Resampling Techniques

This section describes another important concept for evaluating the performance of a supervised learning algorithm and for fine-tuning the learning algorithm (i.e., adjusting the parameters of a learning algorithm for better results). Resampling methods are a set of techniques that involves selecting a subset of the available dataset, training on that data subset and using the remainder of the data to evaluate the trained model.

This process involves creating subsets of the available data into a training set and a validation set. The training set is used to train the model while the validation set will evaluate the performance of the learned model on unseen data. Typically, this process will be carried out repeatedly for a set number of times to get a statistical approximation of the training and test error measures. Examples of resampling techniques are LOOCV and k-fold cross-validation. Remember, we are most interested in the test error rate, as this gives us a reasonable estimate on the ability of the model to generalize to new examples.

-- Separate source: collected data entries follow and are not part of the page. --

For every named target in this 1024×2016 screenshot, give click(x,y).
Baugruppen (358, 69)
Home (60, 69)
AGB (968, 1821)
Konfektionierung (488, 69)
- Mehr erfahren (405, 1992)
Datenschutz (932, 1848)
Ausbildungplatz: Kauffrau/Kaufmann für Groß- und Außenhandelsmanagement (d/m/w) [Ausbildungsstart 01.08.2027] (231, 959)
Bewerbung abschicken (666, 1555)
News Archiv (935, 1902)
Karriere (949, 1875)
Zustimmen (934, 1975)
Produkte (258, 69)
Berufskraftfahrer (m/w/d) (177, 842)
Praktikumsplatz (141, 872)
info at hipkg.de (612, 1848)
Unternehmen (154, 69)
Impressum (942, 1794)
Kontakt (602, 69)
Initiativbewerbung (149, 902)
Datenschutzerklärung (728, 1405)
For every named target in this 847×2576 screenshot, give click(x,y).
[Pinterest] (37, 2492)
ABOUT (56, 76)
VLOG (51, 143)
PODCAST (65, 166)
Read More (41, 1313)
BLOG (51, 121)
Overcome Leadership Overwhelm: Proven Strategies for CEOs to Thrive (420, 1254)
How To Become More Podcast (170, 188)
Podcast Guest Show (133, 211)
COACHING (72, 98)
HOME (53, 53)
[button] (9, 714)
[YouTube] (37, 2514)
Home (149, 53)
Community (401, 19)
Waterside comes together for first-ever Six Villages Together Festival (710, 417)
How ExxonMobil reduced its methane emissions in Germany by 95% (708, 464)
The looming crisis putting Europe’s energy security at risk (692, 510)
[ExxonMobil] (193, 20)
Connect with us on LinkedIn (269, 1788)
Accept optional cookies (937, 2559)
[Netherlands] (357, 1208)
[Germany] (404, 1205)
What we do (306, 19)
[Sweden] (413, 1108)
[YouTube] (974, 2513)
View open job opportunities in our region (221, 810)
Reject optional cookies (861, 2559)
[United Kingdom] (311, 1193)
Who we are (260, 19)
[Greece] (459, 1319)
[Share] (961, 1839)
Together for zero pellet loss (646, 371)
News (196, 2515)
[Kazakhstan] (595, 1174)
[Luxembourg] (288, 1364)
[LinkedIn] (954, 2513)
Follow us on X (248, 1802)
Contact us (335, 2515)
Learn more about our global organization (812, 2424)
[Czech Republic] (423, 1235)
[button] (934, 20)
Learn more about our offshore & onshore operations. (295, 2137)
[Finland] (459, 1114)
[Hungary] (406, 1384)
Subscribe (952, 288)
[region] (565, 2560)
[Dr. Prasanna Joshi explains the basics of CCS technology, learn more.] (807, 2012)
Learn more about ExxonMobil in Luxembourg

Machine learning algorithms

Three broad groups of machine learning algorithms are:

  1. Linear methods (parametric methods)
  2. Non-linear methods (non-parametric methods)
  3. Ensemble methods

Note: Some algorithms can turn up in multiple groups.

  1. Linear methods assumes a parametric form of the underlying structure of the data. Examples of linear algorithms are:
    • Linear regression,
    • Logistic regression,
    • Support vector machines
  2. Non-Linear methods do not assume a structural form of the dataset. It uses the examples to learn the internal representation of the data. Examples of non-linear algorithms are:
    • K-Nearest Neighbors,
    • Classification & regression trees,
    • Support vector machines,
    • Neural networks
  3. Ensemble methods combine the output of multiple algorithms to build a better model estimator, that is, it combines algorithms to create a model that generalizes better to unseen examples. Two major classes of ensemble methods are:
    • Boosting, and
    • Bagging

Machine Learning Packages

Machine learning has made a significant transition from the mathematical domain to the software engineering arena over the past ten years. An evidence of this shift is the number of machine learning packages now available as reusable software components for easy implementation in projects. Packages hide the underlying gory mathematical details from the user.

Popular machine learning packages are:

  • sickit-learn (Python programming language)
  • caret (R programming language)
  • Weka (Java programming language)
  • dlib (C++ programming language)

The entirety of machine learning builds on the key points discussed in this post. Hopefully, this demystifies the field well enough to engage in discussions on machine learning and in extension artificial intelligence.